Background & aims: The intestinal epithelium must discriminate between pathogenic and nonpathogenic bacteria and respond accordingly. The aim of this study was to examine whether bacterial DNA can serve as the molecular basis for bacterial recognition.
Methods: HT-29 monolayers were treated with various bacterial DNA and interleukin (IL)-8 secretion measured by enzyme-linked immunosorbent assay, nuclear factor kappaB activation by electrophoretic mobility shift assay and reporter assays, and IkappaB levels by Western blotting. Cytokine secretion in response to bacterial DNA was measured in murine colonic segments and splenocytes. IL-10-deficient mice were fed DNA from VSL probiotic compound daily for 2 weeks. Colons were removed and analyzed for cytokine production and inflammation.

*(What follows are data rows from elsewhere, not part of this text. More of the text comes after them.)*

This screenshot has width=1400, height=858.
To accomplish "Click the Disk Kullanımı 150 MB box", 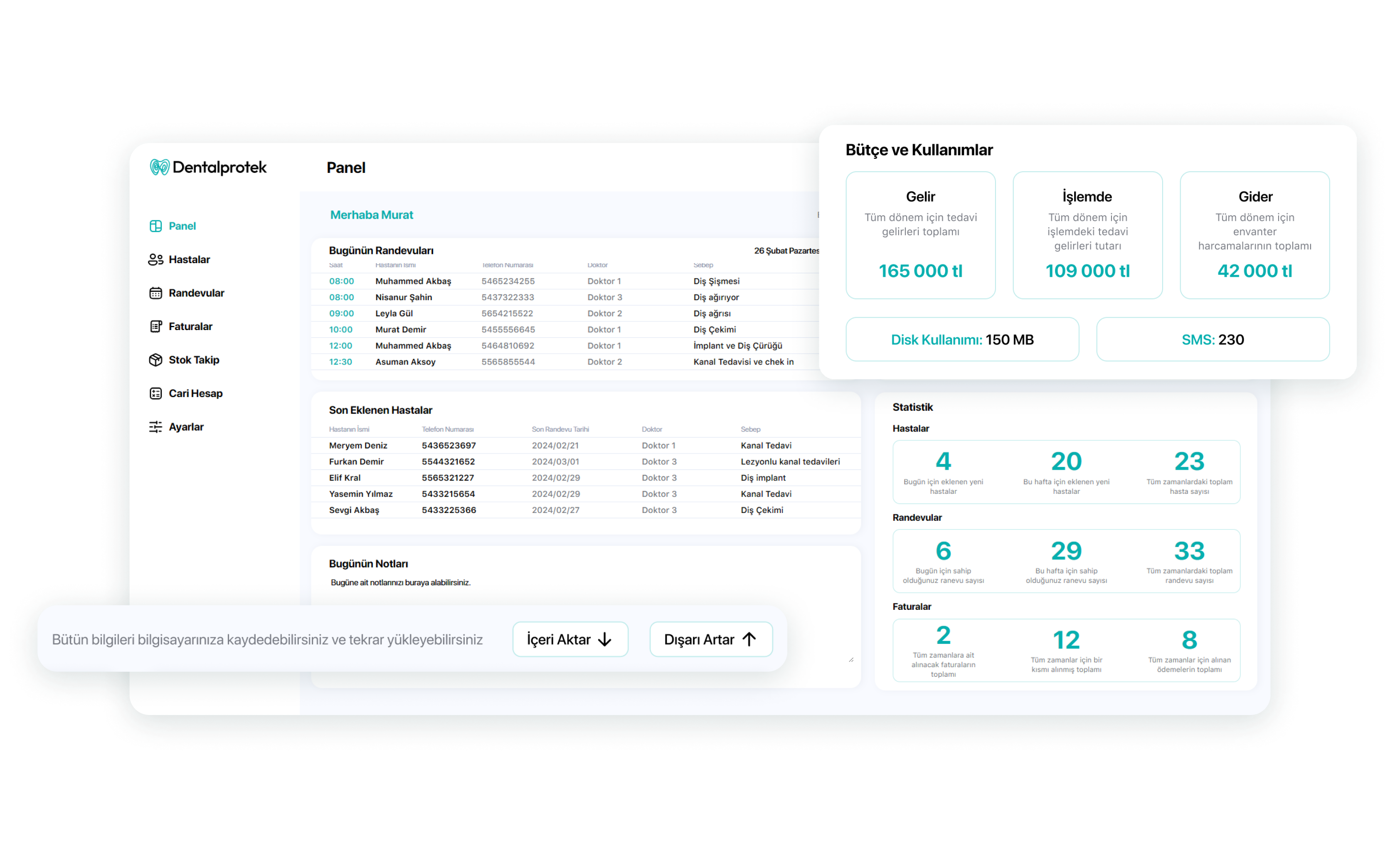I will (962, 340).
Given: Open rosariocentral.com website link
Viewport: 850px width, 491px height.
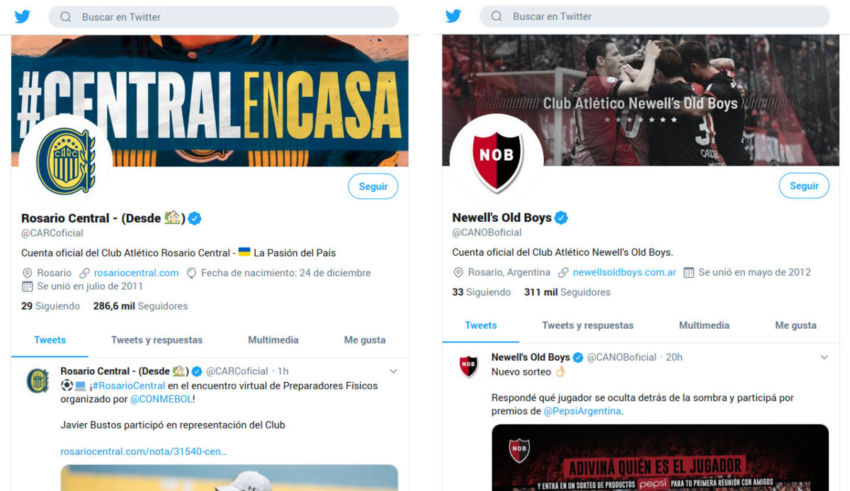Looking at the screenshot, I should (x=136, y=273).
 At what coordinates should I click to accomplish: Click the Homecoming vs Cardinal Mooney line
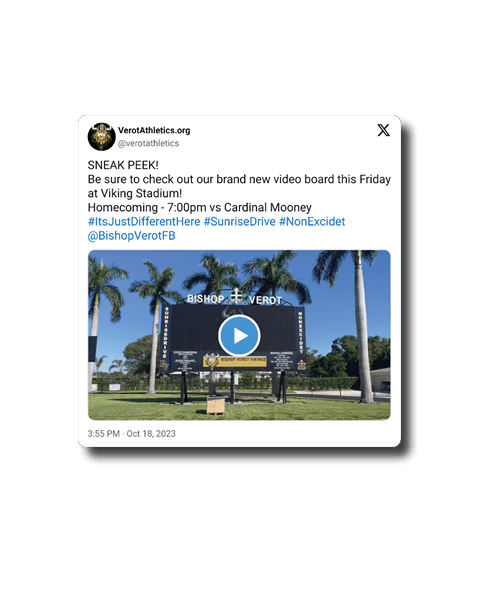[200, 207]
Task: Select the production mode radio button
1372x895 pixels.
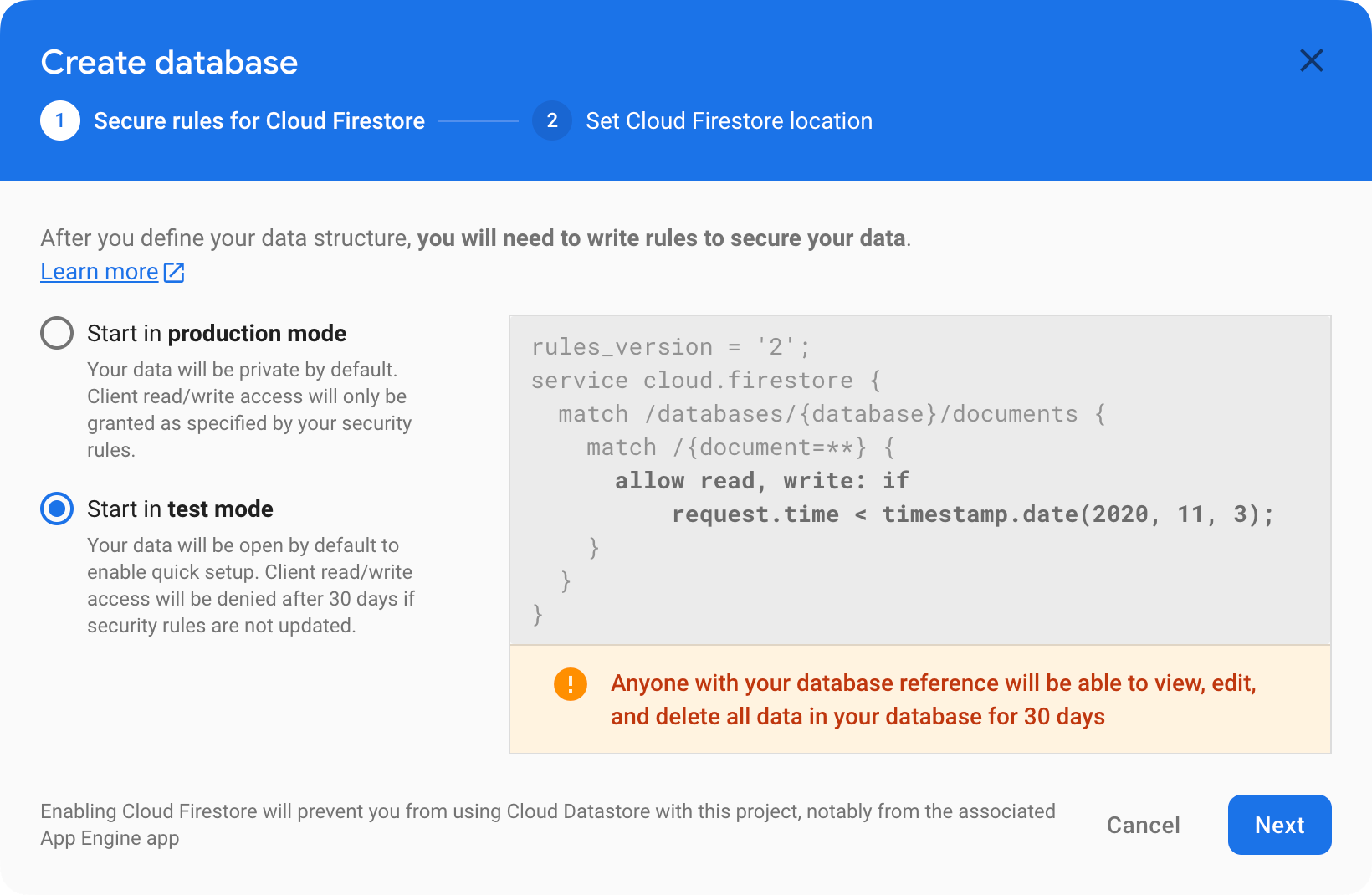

Results: HT-29 cells responded with IL-8 secretion to bacterial DNA in a differential manner. In the presence of proinflammatory stimuli, VSL3 DNA inhibited IL-8 secretion, reduced p38 mitogen-activated protein kinase activation, delayed nuclear factor kappaB activation, stabilized levels of IkappaB, and inhibited proteasome function. VSL3 DNA inhibited colonic interferon (IFN)-gamma secretion in mouse colons and also attenuated a Bacteroides vulgatus-induced IFN-gamma release from murine splenocytes. In mice, VSL3 DNA attenuated a systemic release of tumor necrosis factor alpha in response to Escherichia coli DNA injection. Treatment of IL-10-deficient mice with oral VSL3 DNA resulted in a reduction in mucosal secretion of tumor necrosis factor alpha and IFN-gamma and an improvement in histologic disease.
Conclusions: DNA from probiotic bacteria can limit epithelial proinflammatory responses in vivo and in vitro. Systemic and oral administration of VSL3 DNA ameliorates inflammatory responses.